Records for this exercise Start Marker

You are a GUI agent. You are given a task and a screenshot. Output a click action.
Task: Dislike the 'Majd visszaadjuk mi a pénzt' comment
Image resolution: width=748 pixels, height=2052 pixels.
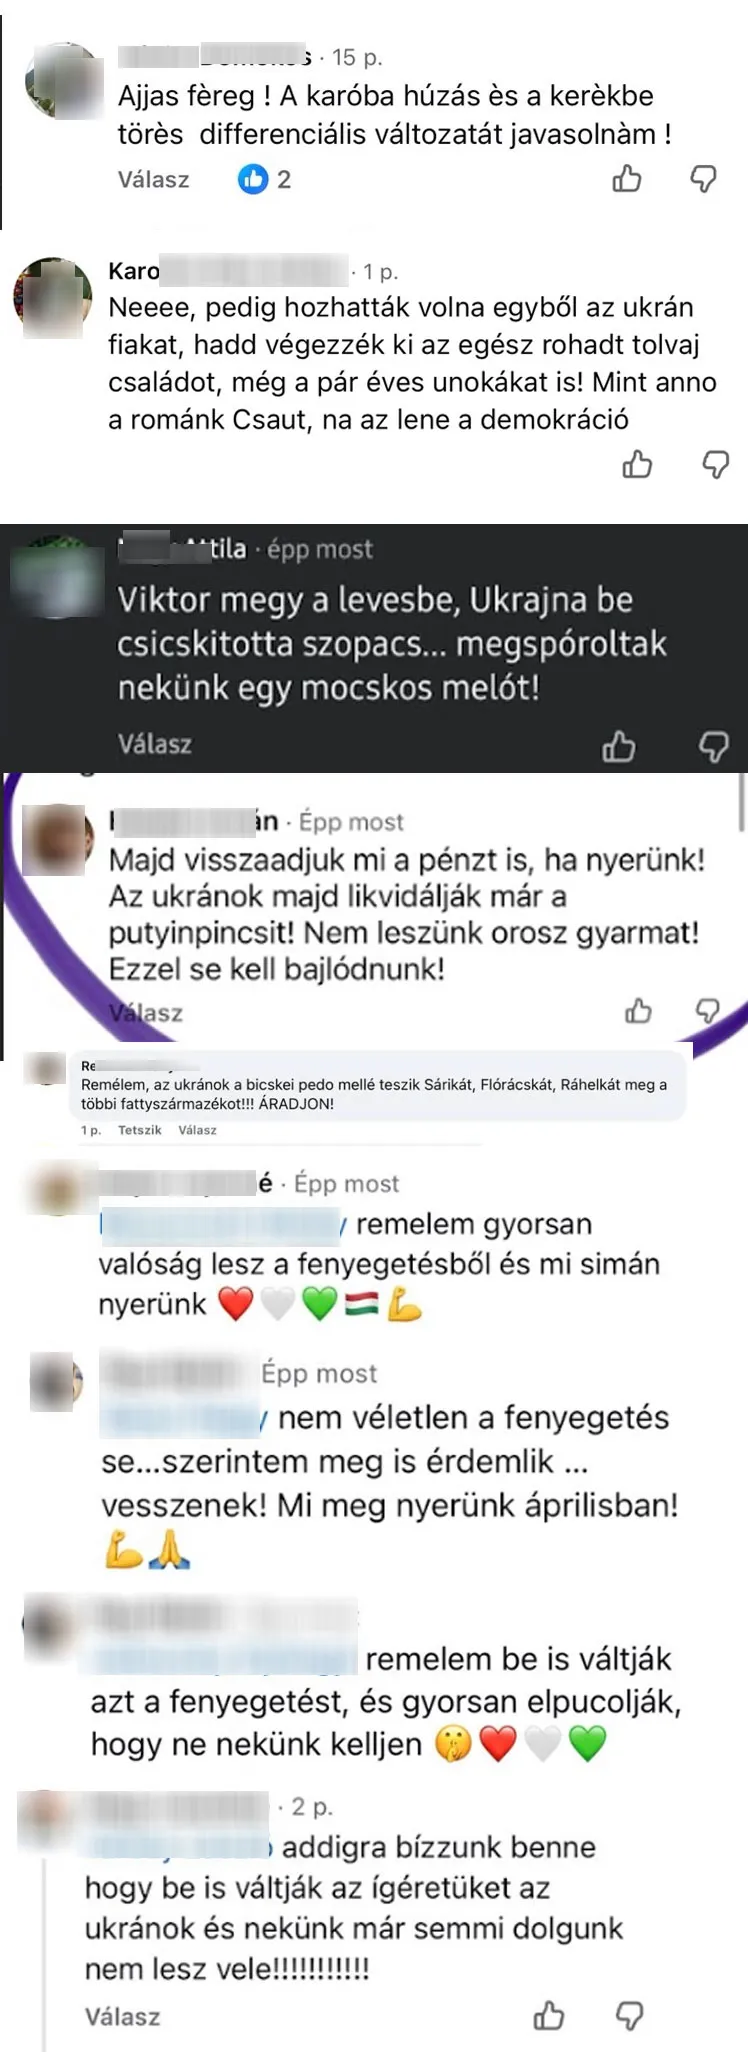[x=708, y=1011]
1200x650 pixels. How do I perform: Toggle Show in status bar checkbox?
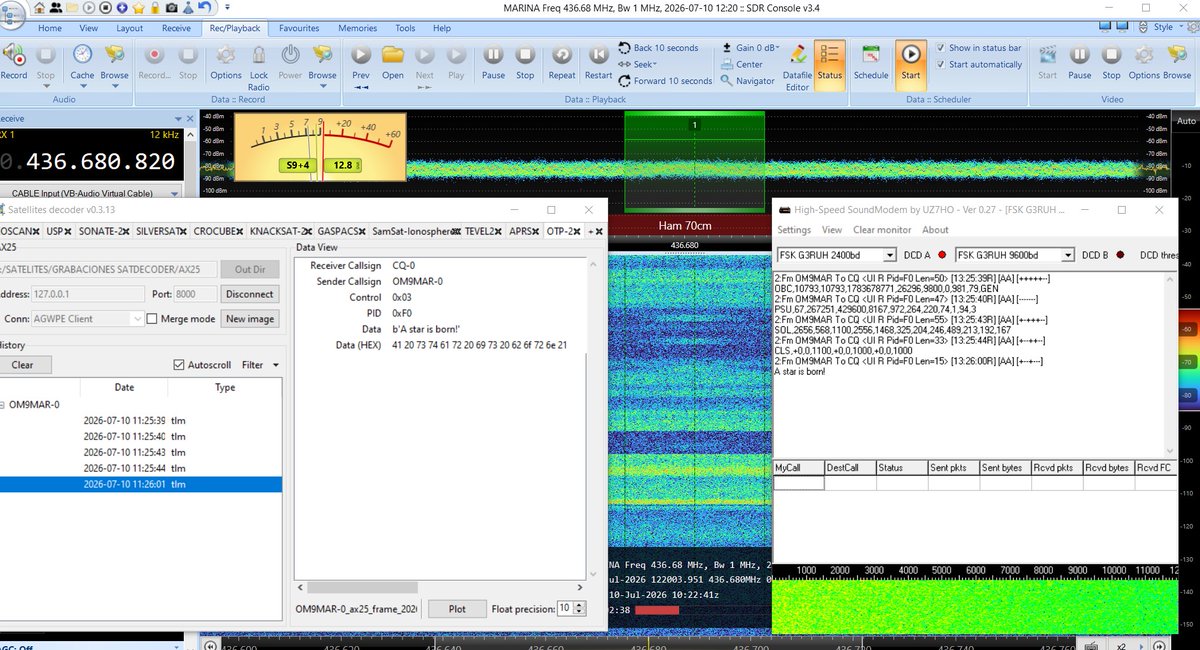pyautogui.click(x=940, y=48)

Records for this exercise End Marker

How to complete this task:
The job here is to retype the data exactly, with no pictures included.

Answer to the exercise:
You are a GUI agent. You are given a task and a screenshot. Output a click action.
Task: Dislike the 'Majd visszaadjuk mi a pénzt' comment
Image resolution: width=748 pixels, height=2052 pixels.
[x=708, y=1011]
1200x650 pixels. How do I perform: Toggle Show in status bar checkbox?
pyautogui.click(x=940, y=48)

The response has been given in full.